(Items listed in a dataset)
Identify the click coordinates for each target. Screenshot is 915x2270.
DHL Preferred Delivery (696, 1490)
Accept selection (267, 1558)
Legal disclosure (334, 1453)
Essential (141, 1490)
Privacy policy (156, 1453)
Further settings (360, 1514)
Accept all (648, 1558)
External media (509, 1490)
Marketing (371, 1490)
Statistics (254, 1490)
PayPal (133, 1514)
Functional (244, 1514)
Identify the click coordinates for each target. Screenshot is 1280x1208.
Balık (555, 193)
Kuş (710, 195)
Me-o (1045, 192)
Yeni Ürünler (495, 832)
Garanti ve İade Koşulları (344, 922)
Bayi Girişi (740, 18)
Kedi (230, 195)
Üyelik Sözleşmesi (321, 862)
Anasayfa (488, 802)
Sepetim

**EXERCISE**
Can you reproduce the items word for word, beginning with the line that contains "Kuş (710, 195)" and continuing through the final line?

**WRITTEN ANSWER**
Kuş (710, 195)
Me-o (1045, 192)
Yeni Ürünler (495, 832)
Garanti ve İade Koşulları (344, 922)
Bayi Girişi (740, 18)
Kedi (230, 195)
Üyelik Sözleşmesi (321, 862)
Anasayfa (488, 802)
Sepetim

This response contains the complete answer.